The average UK house price rose 0.3% to a new high of £301,151 in February, according to the latest Halifax house price index.
Annual growth was 1.3%, a rise from 1.1% from the previous month and the fastest pace for four months.
Regionally, Northern Ireland had the highest annual rise in average house prices.
The region saw prices rise 6.3% to £218,608, followed by Scotland where the typical house price increased 4.7% to £222,286.
Wales saw average property prices rise 2.4% year-on-year to £231,637.
In England, the North East saw average house price growth of 3.5% to £181,838.
But more expensive southern regions saw property prices continue to fall. This was most evident in the South East, where prices fell 2.2% to £383,834.
Average house prices in London fell 1% to £538,200.

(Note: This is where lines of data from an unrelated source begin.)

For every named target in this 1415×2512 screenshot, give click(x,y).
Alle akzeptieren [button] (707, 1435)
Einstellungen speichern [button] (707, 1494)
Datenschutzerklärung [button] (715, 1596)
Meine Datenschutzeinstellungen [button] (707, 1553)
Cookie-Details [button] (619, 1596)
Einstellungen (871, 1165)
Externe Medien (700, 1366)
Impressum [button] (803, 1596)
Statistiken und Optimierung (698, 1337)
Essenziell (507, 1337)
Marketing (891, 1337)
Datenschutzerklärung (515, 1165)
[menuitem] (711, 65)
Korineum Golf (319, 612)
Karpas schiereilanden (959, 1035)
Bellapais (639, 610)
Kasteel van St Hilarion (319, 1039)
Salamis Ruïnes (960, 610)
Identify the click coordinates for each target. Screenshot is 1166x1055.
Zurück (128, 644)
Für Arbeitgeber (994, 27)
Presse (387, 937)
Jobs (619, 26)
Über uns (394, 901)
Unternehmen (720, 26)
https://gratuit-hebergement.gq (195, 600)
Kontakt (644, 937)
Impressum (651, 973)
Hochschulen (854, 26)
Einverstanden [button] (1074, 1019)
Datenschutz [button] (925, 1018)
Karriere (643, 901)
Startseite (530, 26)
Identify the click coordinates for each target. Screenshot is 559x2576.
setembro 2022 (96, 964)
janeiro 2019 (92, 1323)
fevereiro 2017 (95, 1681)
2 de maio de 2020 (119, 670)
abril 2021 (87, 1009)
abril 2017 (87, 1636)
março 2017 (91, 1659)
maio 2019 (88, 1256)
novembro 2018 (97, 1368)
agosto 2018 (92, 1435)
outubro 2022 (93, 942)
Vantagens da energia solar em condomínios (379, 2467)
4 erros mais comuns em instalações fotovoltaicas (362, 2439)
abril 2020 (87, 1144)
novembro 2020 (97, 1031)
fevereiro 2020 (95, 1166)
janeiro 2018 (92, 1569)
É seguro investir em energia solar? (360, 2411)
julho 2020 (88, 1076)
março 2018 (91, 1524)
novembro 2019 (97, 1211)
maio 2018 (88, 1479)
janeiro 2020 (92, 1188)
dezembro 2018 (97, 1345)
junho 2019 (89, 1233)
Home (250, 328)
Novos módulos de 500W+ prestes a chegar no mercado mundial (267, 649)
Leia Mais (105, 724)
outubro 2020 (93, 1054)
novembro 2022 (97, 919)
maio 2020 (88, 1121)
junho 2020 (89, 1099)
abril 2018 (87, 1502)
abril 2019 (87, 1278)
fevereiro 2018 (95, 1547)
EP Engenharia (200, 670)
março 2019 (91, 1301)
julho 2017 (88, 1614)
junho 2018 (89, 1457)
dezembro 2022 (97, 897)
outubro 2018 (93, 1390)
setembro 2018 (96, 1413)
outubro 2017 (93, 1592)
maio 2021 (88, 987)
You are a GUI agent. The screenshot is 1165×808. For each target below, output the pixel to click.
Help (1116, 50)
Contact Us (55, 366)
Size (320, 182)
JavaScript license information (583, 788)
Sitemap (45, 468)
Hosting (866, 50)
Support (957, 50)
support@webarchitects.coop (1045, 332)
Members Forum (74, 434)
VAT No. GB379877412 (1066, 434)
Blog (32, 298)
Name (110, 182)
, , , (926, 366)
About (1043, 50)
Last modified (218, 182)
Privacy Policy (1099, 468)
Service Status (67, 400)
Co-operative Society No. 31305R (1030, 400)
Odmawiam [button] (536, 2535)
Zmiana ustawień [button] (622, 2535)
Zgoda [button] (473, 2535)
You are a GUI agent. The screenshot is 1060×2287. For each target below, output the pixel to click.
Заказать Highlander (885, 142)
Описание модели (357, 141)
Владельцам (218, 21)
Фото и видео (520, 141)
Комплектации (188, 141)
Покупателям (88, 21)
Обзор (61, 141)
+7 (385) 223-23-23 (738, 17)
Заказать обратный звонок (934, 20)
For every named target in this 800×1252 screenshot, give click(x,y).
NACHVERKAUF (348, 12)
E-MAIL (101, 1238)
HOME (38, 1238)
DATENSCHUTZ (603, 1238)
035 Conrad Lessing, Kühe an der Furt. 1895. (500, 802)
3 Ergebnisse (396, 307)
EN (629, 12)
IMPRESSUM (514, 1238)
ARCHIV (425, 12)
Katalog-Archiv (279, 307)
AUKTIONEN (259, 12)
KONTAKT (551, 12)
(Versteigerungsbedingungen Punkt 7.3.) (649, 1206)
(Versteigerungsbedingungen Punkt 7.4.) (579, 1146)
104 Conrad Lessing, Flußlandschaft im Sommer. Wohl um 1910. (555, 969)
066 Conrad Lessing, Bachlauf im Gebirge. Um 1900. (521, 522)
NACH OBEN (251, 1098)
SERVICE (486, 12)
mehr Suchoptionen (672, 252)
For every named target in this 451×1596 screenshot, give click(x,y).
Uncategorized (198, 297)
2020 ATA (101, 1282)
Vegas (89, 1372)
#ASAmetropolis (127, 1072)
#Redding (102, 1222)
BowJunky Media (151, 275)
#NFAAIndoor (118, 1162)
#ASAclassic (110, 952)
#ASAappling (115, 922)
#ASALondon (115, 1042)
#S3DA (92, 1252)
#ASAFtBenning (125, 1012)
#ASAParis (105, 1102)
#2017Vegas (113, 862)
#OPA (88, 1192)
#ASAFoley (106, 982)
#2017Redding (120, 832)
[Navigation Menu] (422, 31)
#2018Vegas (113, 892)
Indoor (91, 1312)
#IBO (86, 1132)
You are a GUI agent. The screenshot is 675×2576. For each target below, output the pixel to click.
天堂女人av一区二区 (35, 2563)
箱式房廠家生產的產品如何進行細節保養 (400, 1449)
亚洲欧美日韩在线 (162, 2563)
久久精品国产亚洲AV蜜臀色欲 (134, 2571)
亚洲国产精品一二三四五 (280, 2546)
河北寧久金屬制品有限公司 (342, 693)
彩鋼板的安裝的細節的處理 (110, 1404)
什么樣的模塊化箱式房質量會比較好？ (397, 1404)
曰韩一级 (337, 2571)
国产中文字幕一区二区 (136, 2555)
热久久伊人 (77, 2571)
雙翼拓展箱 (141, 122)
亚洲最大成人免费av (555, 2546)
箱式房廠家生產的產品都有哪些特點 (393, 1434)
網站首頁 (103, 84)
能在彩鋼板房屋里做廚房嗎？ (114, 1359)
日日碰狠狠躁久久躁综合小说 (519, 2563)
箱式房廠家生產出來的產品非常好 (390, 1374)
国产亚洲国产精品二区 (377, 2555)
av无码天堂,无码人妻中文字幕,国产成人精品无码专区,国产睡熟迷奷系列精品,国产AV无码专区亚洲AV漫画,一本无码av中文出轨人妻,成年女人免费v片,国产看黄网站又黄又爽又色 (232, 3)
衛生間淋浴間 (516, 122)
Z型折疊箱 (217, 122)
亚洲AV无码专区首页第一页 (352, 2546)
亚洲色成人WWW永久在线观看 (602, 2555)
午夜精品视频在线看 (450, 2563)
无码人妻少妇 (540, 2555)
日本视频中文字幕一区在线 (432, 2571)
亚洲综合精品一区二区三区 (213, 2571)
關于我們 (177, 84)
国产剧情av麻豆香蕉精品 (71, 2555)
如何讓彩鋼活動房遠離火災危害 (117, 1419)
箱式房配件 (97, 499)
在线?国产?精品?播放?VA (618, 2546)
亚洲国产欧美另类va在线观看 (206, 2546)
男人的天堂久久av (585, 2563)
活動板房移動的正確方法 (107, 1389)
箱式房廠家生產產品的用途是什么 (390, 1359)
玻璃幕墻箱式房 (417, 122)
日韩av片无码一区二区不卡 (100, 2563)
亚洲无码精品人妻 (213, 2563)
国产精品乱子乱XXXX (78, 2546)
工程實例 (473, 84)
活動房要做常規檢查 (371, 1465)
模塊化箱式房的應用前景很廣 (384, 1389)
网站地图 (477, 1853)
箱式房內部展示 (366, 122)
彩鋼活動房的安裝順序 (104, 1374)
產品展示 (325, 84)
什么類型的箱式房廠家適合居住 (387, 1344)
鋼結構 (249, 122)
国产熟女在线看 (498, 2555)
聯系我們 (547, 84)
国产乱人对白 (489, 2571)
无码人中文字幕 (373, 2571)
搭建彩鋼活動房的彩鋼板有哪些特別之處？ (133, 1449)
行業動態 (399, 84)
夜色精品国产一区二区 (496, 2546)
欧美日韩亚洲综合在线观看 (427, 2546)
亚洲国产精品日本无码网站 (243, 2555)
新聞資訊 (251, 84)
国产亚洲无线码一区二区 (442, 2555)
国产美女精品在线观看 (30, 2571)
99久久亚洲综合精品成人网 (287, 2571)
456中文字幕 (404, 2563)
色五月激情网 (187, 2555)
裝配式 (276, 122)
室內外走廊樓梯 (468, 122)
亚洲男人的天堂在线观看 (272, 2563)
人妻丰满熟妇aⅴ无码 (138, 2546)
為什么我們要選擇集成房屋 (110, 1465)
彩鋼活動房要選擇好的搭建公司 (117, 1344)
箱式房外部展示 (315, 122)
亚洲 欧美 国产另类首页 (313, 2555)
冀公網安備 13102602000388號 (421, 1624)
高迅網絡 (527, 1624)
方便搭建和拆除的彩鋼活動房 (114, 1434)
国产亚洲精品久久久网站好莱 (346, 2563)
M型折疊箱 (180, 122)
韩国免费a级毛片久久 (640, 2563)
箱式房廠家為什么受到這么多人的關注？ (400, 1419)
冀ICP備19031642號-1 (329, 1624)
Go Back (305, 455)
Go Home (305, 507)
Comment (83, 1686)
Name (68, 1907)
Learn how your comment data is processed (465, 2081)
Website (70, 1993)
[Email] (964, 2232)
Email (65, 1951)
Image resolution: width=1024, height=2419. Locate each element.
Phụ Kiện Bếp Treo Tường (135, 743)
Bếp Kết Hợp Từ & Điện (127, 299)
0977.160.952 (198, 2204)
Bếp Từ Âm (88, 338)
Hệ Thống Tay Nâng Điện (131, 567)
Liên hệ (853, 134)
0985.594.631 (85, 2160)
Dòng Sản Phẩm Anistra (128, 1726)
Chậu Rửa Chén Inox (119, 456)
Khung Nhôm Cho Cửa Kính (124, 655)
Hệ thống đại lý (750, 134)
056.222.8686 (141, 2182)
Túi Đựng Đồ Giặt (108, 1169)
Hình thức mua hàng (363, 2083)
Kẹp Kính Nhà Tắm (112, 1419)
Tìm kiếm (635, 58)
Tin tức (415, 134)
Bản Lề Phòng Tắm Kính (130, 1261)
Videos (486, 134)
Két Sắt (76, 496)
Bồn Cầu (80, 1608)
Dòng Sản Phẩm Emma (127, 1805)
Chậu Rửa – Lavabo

Halifax head of mortgages Amanda Bryden said: “These latest figures suggest the market has regained some momentum after a softer end to 2025. While industry data for January show a slight easing in new mortgage approvals, overall activity has continued to prove resilient.
“There’s no doubt that affordability remains stretched, supply is constrained, and regional disparities persist. For those without family support, the path to home ownership feels particularly challenging.
“However, conditions have been gradually improving, with easing interest rates and real wage growth helping to support buyer confidence. As ever, timely and expert advice remains key to helping more people achieve their goal of stepping onto the property ladder.”
Quilter mortgage expert Karen Noye said: “While the market has enjoyed early momentum geopolitical events may throw this into question.
“The backdrop for buyers has become more complicated in just a few days. Hopes of a steadier rate environment have been disrupted by fresh instability following the war in Iran.
“While there will not be a sudden jump in mortgage rates lenders may pause planned reductions, with swap rates rising sharply as geopolitical tensions push up oil prices and revive inflation concerns. This shift makes it harder for households to judge when affordability will genuinely improve.”